Politik

Guttenberg wird EU-Internetberater

Die Internetplattform Guttenplag-Wiki und ihre zahlreichen Plagiatsjäger brachten ihn heuer um Doktortitel und Ministeramt – und trotzdem zieht Karl-Theodor zu Guttenberg jetzt als Verteidiger der Netzfreiheit in die Schlacht. Neun Monate nach seinem schmachvollen Rücktritt wurde der ehemalige deutsche Verteidigungsminister am Montag in Brüssel als neuer, unbezahlter EU-Berater für die Freiheit im Internet vorgestellt. Er soll mithelfen, Internetnutzer, Blogger und Cyberaktivisten in autoritär regierten Staaten zu schützen. So will die EU Programme zur Umgehung staatlicher Sperren und zum Schutz vor Spionagesoftware verteilen.

Die für Digitales zuständige EU-Kommissarin Neelie Kroes verteidigte ihre Personalentscheidung: "Es war meine Wahl. Ich will keine Heiligen, sondern Talente." Angesichts der Reaktionen dürften ihr aber schon bald Zweifel kommen, ob Guttenberg als Galionsfigur taugt.

Internet-Sperre

Netzaktivisten haben nicht vergessen, dass er als Minister 2009 noch Internet-Sperren befürwortet hatte. Gegner hatte er damals in die Nähe von Befürwortern von Kinderpornografie gerückt. Außerdem hatte er für die umstrittene Vorratsdatenspeicherung gestimmt. Guttenberg, so der Vorwurf, hänge jetzt im Fahrwasser der mit Internet-Themen so erfolgreichen Piratenpartei sein Fähnchen in den Wind.

Andere Kritiker sehen den neuen EU-Job des einstigen Superstars im Kabinett Merkel als Teil seiner Strategie für ein politisches Comeback.

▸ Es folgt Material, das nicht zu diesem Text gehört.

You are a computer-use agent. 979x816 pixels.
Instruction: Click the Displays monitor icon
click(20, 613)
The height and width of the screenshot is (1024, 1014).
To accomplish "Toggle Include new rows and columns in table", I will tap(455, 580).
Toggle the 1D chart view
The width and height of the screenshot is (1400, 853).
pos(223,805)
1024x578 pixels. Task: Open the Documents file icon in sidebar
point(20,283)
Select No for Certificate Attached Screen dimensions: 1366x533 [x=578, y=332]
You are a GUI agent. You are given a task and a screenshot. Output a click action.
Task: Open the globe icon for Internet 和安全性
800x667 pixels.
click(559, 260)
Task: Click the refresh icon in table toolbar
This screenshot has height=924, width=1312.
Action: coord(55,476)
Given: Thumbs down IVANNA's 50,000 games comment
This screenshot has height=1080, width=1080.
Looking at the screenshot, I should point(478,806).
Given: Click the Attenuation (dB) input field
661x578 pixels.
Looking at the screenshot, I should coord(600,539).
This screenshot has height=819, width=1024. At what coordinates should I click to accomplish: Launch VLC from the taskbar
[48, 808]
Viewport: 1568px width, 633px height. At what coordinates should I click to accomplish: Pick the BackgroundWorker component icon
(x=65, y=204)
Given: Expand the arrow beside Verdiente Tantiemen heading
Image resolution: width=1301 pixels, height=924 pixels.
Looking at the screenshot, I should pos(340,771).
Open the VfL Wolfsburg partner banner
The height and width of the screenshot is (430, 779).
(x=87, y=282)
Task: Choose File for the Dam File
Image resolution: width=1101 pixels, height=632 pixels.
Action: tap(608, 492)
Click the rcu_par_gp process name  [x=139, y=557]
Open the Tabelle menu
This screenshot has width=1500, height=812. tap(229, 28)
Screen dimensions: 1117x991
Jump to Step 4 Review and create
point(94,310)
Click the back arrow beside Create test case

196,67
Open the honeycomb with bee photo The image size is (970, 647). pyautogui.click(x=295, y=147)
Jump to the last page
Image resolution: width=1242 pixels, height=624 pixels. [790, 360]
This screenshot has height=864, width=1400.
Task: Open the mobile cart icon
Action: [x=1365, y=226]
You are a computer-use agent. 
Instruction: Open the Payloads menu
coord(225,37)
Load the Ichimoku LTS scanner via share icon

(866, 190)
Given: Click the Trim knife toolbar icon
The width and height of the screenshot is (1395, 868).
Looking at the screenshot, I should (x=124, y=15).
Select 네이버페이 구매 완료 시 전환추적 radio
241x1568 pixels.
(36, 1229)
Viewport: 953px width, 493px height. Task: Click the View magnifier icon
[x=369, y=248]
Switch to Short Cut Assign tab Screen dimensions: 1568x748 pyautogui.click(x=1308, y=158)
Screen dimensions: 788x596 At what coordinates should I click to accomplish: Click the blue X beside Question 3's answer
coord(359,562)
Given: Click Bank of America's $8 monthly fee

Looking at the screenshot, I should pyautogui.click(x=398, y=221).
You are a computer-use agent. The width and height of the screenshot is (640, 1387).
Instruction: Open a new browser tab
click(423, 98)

Guttenberg versuche nur, mit aller Gewalt in die Medien zu kommen. Dem widerspricht der 40-Jährige: "Dies ist kein politisches Comeback. Ich plane nicht, in den kommenden Wochen und Monaten zurückzukehren." Guttenberg bleibt also vorerst in den USA, wo er für die US-Denkfabrik "Center for Strategic and International Studies" arbeitet.

Bei einer Heimkehr würde ihm derzeit ein rauer Wind entgegenschlagen. Mit seinem stark verkauften Interview-Buch "Vorerst gescheitert" hat er seine Parteifreunde schwer vergrault. Der CSU hatte er vorgeworfen, sie sei keine Volkspartei mehr und habe "Spinnweben" angesetzt. Das sei "völlig daneben" gewesen, sagte CSU-Chef Horst Seehofer am Wochenende über seinen einstigen Ziehsohn. Auch Familienministerin Kristina Schröder von der CDU erteilte dem einstigen Kabinettskollegen eine Abfuhr: "Er hatte einige große politische Erfolge. Aber mit Sicherheit kommen wir auch ohne ihn gut klar."